Anarchy, Constructivism, and Nationalism

As a system of governance, anarchy constitutes a lack of government or other systems of authority. It is viewed by political theorists from a variety of perspectives, ranging from unsustainable chaos to the perfect system that lacks the weaknesses of current methods. However, the constructivist Alexander Wendt claims that “anarchy is what states make of it” (Mingst et al., 2019, p. 119) about the realist notion of global anarchy. This statement’s meaning is that, in the absence of an overarching directing body, the situation may develop in countless different ways. Unless the members of the anarchic system agree to a particular type of organization, the situation will be chaotic and unpredictable. Constructivism aims to understand the agreement that is reached, if any, by analyzing the characteristics of the groups and states that constitute the system. Knowledge of how they will act in a given situation is vital to understanding how and why specific structures came into being or will do so in the future.

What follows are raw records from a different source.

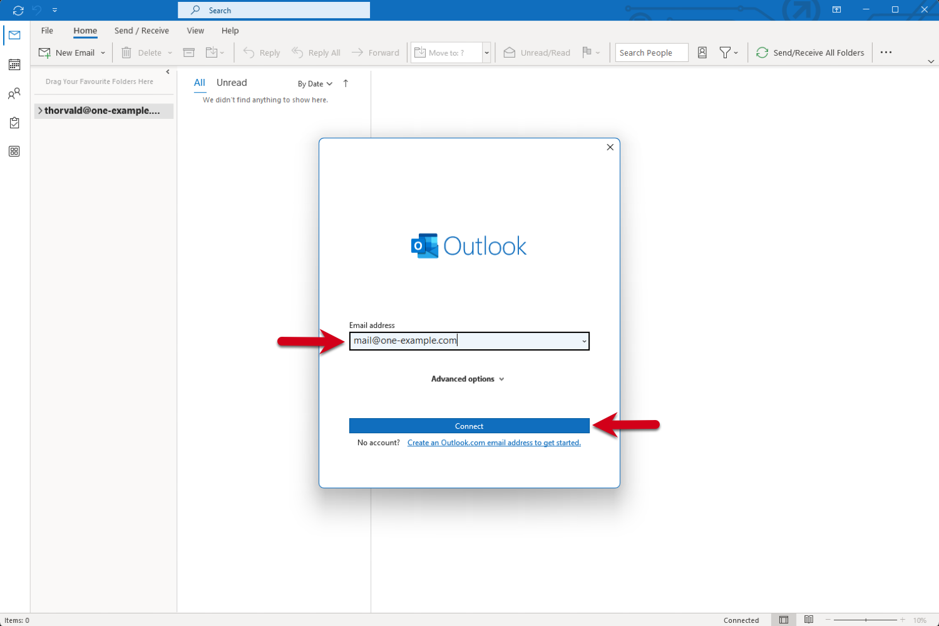Viewport: 939px width, 626px height.
Task: Click the Filter Email funnel icon
Action: pos(725,53)
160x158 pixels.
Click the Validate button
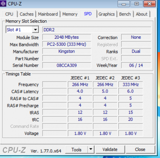(x=110, y=150)
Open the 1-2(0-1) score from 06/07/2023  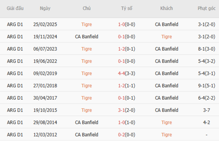click(x=127, y=49)
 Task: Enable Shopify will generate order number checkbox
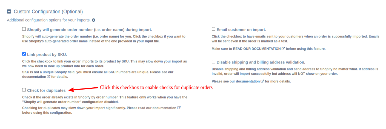pos(24,29)
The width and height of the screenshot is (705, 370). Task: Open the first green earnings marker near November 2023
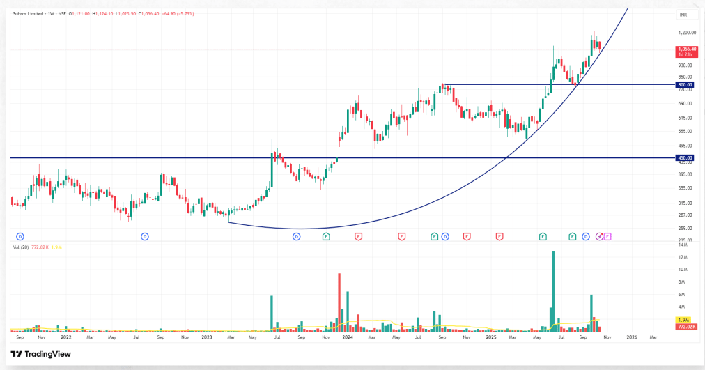coord(325,237)
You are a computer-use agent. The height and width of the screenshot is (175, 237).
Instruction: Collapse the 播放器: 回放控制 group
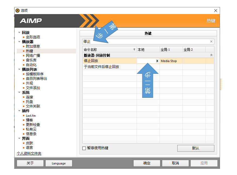pos(211,55)
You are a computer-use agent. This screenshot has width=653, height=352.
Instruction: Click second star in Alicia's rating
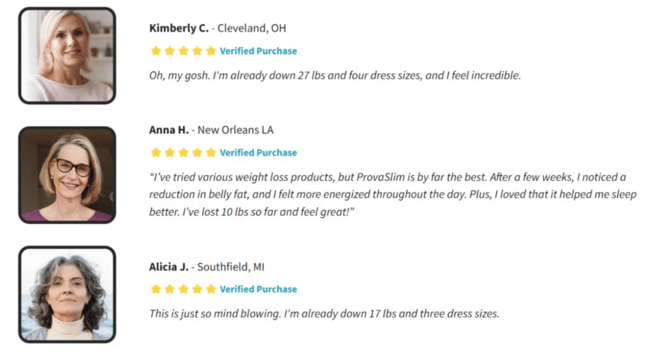pyautogui.click(x=170, y=289)
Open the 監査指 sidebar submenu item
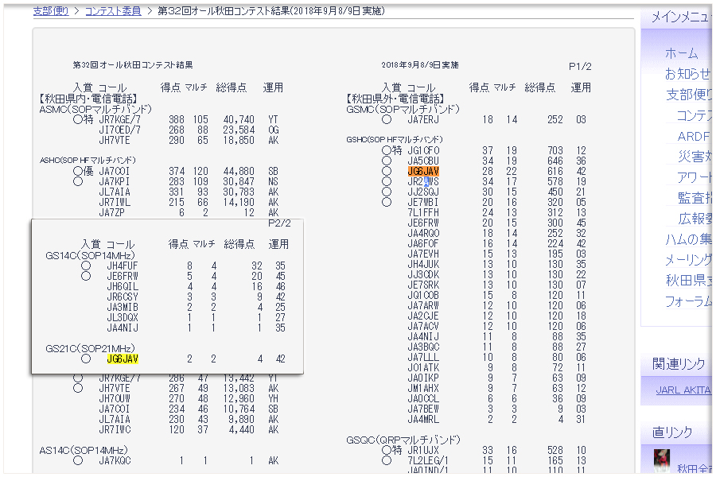This screenshot has width=716, height=477. pos(694,198)
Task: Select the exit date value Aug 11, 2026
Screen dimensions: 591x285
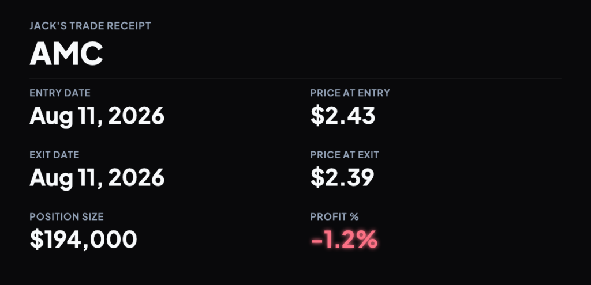Action: 97,178
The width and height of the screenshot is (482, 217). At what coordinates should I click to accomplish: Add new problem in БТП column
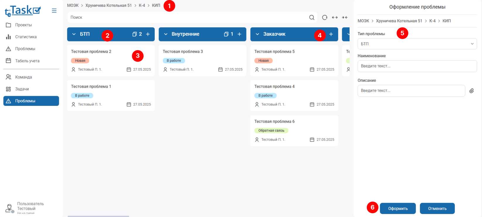pos(148,34)
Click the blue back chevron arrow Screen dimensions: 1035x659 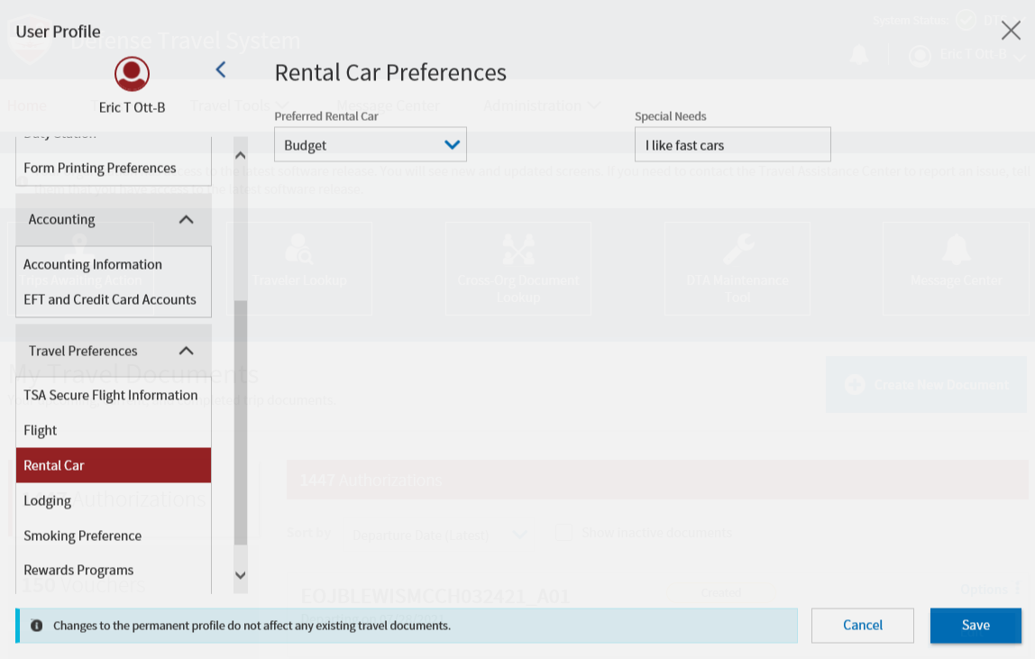[x=221, y=69]
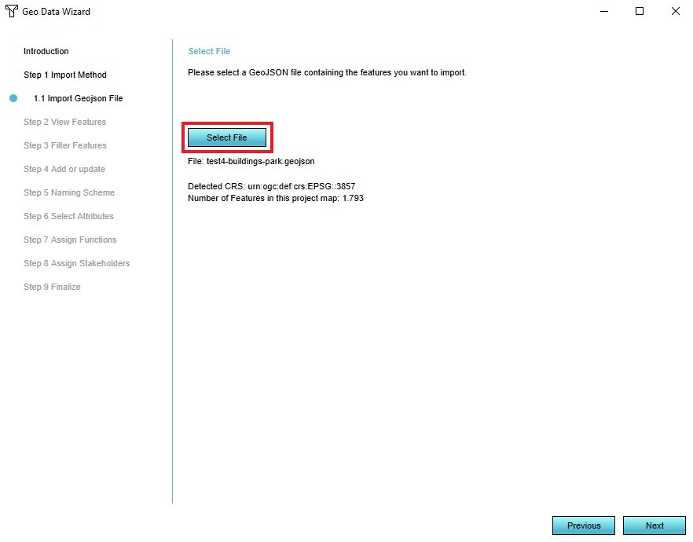Jump to Step 9 Finalize
This screenshot has height=542, width=693.
(52, 287)
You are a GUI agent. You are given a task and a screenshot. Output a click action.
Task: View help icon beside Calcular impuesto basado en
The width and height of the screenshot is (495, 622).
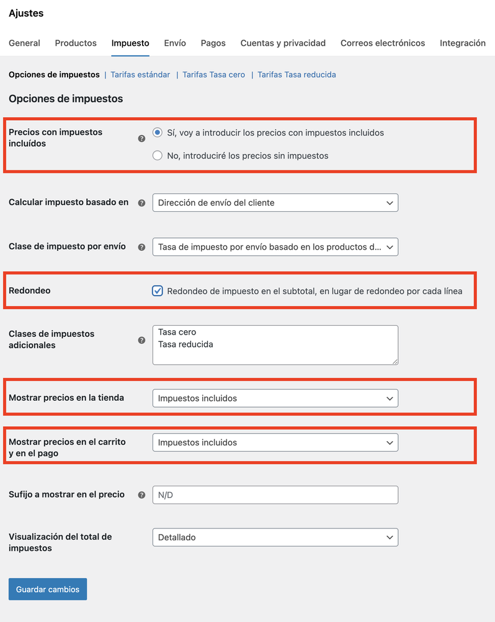click(x=141, y=203)
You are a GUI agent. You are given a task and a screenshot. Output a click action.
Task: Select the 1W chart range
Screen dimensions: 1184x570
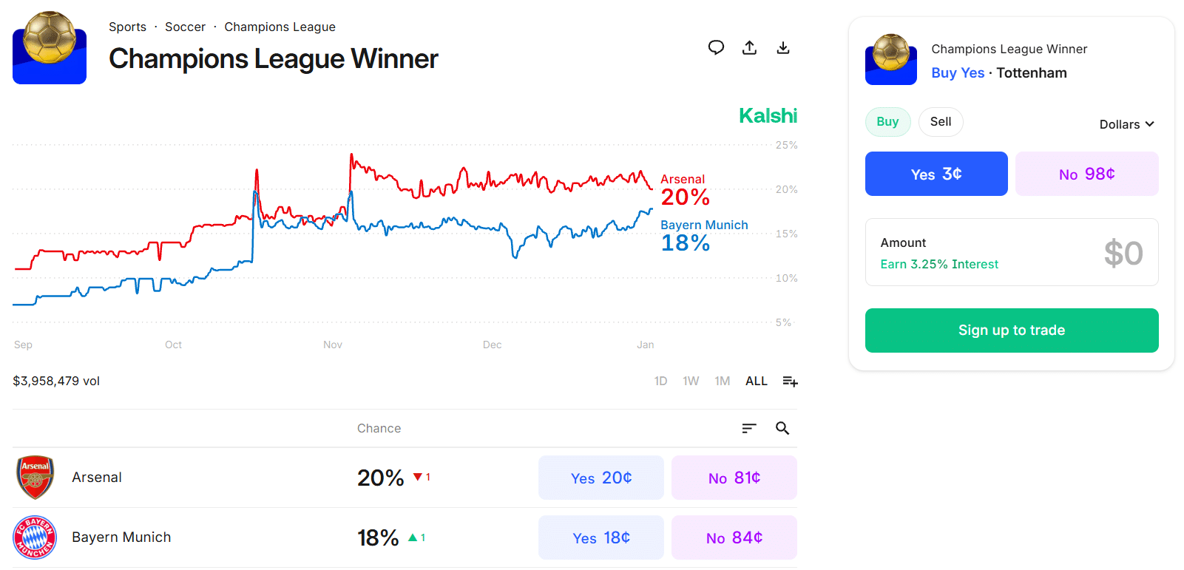(x=691, y=381)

In the constructivist theory, the recent rise of economic nationalism is associated with popular sentiment regarding the results of globalization. As Mingst et al. (2019) note, it has taken place at the same time as perceived economic stagnation and increasing numbers of refugees. As a result, in part due to dedicated messaging on the topic, many people in the United States began associating the two changes with the negative change in their lives. They saw jobs as being exported to other nations by international companies, while refugees and illegal immigrants came into the country and took on many of the positions that were still available. At the same time, new powers began emerging, posing a challenge to the United States’ dominant position. The two principal ones, Russia and China, began taking aggressive and ambitious actions to expand their influence, generating tension with the USA and countries affiliated with it (Mingst et al., 2019). As a result, economic and political nationalism, promoting the development of domestic business operations and putting stricter controls on immigration while asserting the nation’s position against challengers, rose in popularity. The population of the United States used to affluence and hegemony in the worldwide arena, felt threatened by the changing circumstances and resorted to the measures the nation used before to achieve its current condition.

References

Mingst, K. A., McKibben, H. E., & Arreguín-Toft, I. M. (2019). Essentials of international relations (8th ed.). W. W. Norton & Company.

Tickner, J. A. (2018). Rethinking the state in international relations. In S. Parashar, J. A. Tickner, & J. True (Eds.), Revisiting gendered states: Feminist imaginings of the state in international relations (pp. 19-32). Oxford University Press.